完全栄養食と手料理
2024年07月20日
完全栄養食とは、厚生労働省が定める33栄養素を効率的に栄養を摂取できる主食のことを指します。栄養食自体は以前から病院食などとして提供されてきましたが、既成製品に必要な栄養素を加えることで、1日(1食)あたりの必要量を摂取することができます。例えば、2010年頃からは1日に300g以上の野菜を取る代わりに野菜系飲料が栄養補助食品として発展してきたように、最近ではカップ麺(「完全メシ」と命名されました)でも完全栄養食を謳う商品が発売されました。

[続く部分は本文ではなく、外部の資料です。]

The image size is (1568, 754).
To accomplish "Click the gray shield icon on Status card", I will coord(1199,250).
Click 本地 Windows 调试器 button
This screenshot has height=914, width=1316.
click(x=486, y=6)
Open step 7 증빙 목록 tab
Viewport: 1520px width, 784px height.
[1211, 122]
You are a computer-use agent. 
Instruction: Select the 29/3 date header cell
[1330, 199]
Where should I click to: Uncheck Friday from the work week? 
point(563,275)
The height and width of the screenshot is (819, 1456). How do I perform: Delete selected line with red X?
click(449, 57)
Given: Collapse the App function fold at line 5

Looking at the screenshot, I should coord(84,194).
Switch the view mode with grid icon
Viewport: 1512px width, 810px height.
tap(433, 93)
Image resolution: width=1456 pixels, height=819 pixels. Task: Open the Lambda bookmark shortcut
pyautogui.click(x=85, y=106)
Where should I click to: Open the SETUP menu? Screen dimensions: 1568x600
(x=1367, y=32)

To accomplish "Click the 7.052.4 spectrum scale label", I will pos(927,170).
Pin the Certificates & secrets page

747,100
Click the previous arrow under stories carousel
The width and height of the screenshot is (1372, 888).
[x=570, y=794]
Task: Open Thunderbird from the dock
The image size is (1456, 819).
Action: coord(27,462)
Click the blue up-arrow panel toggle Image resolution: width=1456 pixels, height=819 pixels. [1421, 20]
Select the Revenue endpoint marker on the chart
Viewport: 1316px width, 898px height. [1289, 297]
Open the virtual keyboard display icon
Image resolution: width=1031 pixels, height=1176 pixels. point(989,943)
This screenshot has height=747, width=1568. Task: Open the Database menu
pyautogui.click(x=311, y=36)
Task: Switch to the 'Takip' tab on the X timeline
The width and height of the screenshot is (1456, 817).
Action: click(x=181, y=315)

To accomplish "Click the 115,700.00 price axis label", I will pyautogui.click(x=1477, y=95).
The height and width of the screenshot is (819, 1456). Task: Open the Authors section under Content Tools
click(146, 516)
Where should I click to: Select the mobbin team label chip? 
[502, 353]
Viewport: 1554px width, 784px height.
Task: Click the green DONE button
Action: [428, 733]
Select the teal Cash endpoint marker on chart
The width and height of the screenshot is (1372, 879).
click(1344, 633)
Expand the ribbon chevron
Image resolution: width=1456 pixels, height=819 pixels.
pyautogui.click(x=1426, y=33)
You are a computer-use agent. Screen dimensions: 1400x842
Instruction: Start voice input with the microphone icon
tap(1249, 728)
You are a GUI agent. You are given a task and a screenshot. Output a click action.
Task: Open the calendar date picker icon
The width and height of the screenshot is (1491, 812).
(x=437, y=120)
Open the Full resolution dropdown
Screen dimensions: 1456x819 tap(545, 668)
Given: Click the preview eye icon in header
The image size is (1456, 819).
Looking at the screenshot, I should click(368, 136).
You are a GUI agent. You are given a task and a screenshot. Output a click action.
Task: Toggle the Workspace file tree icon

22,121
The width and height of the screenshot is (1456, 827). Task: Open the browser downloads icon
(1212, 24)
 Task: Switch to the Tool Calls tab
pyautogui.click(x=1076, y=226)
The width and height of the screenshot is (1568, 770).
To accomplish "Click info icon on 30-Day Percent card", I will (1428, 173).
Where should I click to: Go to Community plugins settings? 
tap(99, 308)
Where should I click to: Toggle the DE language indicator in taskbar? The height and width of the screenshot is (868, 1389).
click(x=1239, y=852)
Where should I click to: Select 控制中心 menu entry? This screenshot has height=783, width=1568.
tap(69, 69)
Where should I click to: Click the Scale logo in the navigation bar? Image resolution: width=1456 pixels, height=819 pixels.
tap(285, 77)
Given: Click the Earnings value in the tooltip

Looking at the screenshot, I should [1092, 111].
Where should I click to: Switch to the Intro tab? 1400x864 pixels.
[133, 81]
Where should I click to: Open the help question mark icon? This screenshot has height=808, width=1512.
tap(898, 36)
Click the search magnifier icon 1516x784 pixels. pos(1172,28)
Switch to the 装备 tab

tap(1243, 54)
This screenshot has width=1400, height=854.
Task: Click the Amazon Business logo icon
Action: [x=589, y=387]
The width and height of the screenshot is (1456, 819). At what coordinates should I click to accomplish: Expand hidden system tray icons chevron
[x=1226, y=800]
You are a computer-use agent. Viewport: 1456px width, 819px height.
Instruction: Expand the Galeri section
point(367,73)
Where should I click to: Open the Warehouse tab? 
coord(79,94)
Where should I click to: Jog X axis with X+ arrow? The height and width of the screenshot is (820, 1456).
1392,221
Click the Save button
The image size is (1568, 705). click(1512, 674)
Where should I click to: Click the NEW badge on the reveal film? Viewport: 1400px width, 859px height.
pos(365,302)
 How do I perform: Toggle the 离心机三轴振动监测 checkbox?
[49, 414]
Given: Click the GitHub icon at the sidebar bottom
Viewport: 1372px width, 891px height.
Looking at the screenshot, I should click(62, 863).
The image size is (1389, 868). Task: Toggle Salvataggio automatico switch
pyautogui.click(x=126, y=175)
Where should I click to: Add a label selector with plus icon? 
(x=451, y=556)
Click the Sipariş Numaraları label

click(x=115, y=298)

特に時間効率(タイパ)を重視する方や、ダイエット目的で購入する方が多いようですが、有識者の中には誤った摂取で体調を崩すことがあると警鐘を鳴らすなど、まだまだクリアすべき課題も多いのが実情のようです。
一方で、完全栄養食だけを食べていれば健康を維持できる訳ではないようで、やはり季節の食材を使った栄養バランスの取れた食事が人間の体にとっては最も良質なものだと感じます。特に和食はユネスコ無形文化遺産に平成25年に登録され、世界中に日本食の良さが伝わるようになりました。現在では共稼ぎ家庭も増え男性の育休も始まりましたが、やはり「食育」という言葉もあるように、大切な命を頂く感謝の言葉「いただきます」から始まる日本の食文化は素晴らしいと思います。また、手料理(レトルト食品も、少し手を加えれば立派な一品です)があると、自然と家族の会話(経験上、反抗期の子供がいても一緒に食事するだけで思いが伝わることもあります)が進むこともあります。
味の素社、ベースフード社、オルビス社などが研究開発を進めていて、恐らく宇宙飛行士の食事にも完全栄養食が使われていると思われます。この分野へは、食品製造会社だけでなく様々な企業が参入することが可能ですから、今後ラインナップが増え手頃な価格になれば通販だけでなく大規模小売店やコンビニ等で専用シェルフ(棚)が出来るのも時間の問題でしょう。一つだけ心配なのは、公的な定義がないため品質面でのトラブルだと考えています。